Exactly as written, set down each line of the data below except its pictures.

**** SOURCE DATA ****

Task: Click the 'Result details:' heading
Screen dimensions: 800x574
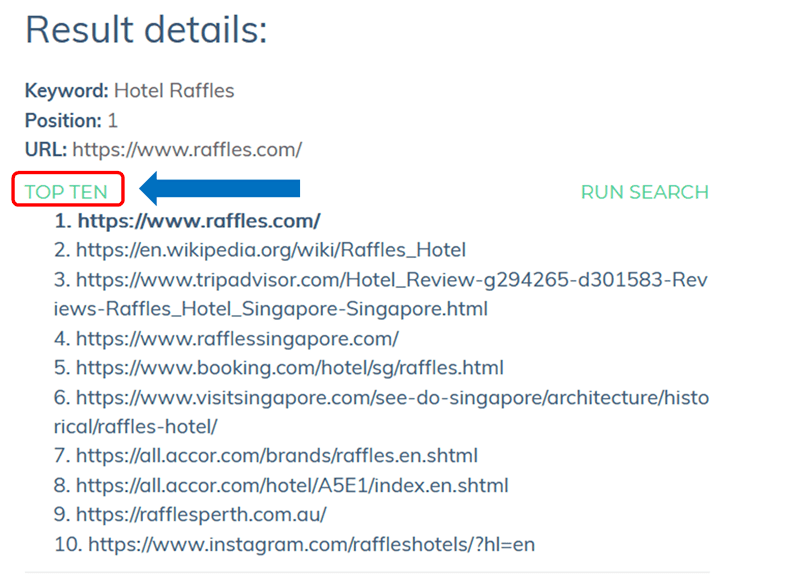Action: click(x=146, y=30)
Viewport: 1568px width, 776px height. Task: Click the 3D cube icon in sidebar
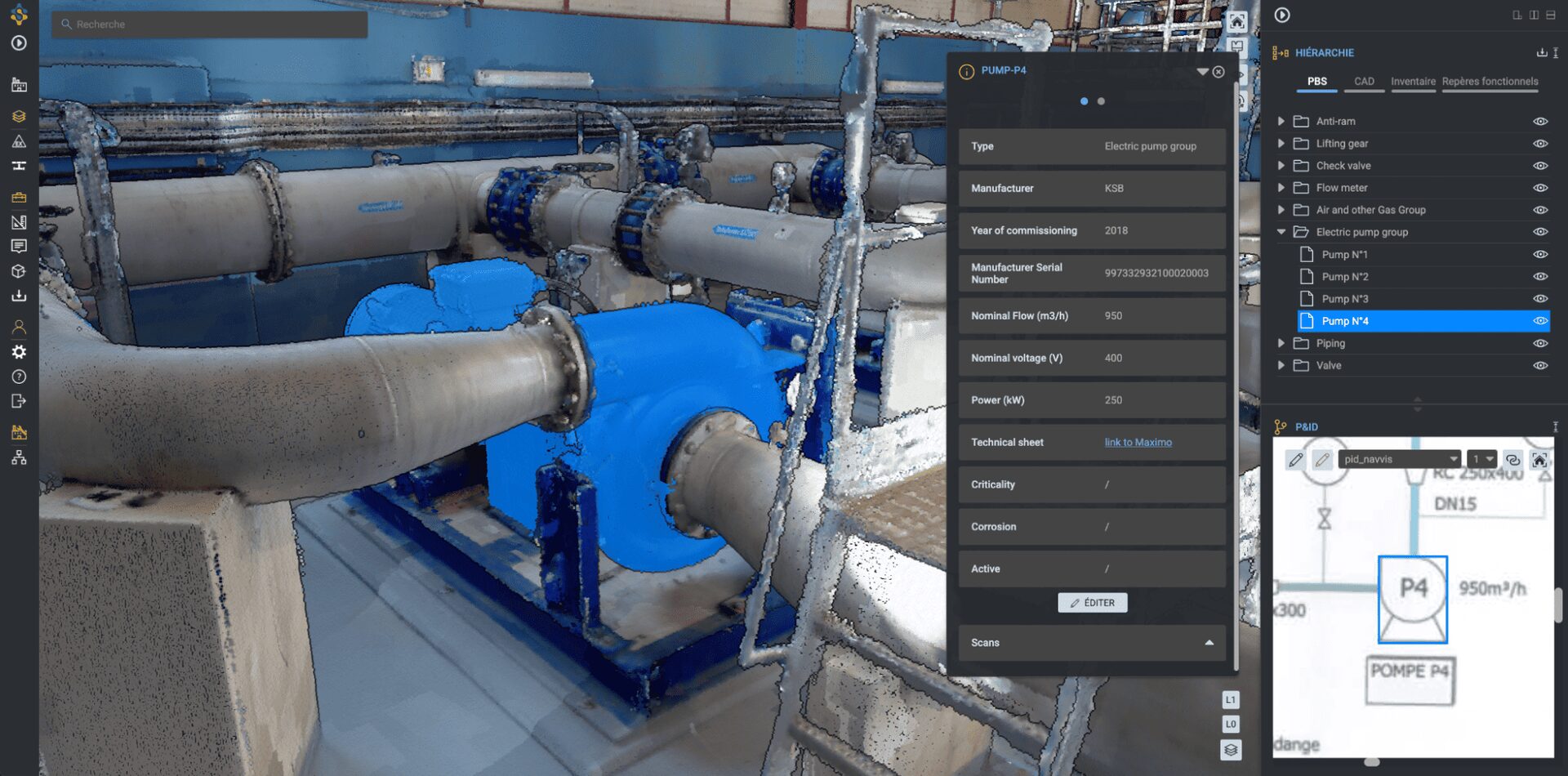(19, 271)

****

SOLUTION FOR THIS PROBLEM ->
Task: Click the 'Result details:' heading
Screen dimensions: 800x574
Action: click(x=146, y=30)
Viewport: 1568px width, 776px height. Task: Click the 3D cube icon in sidebar
(19, 271)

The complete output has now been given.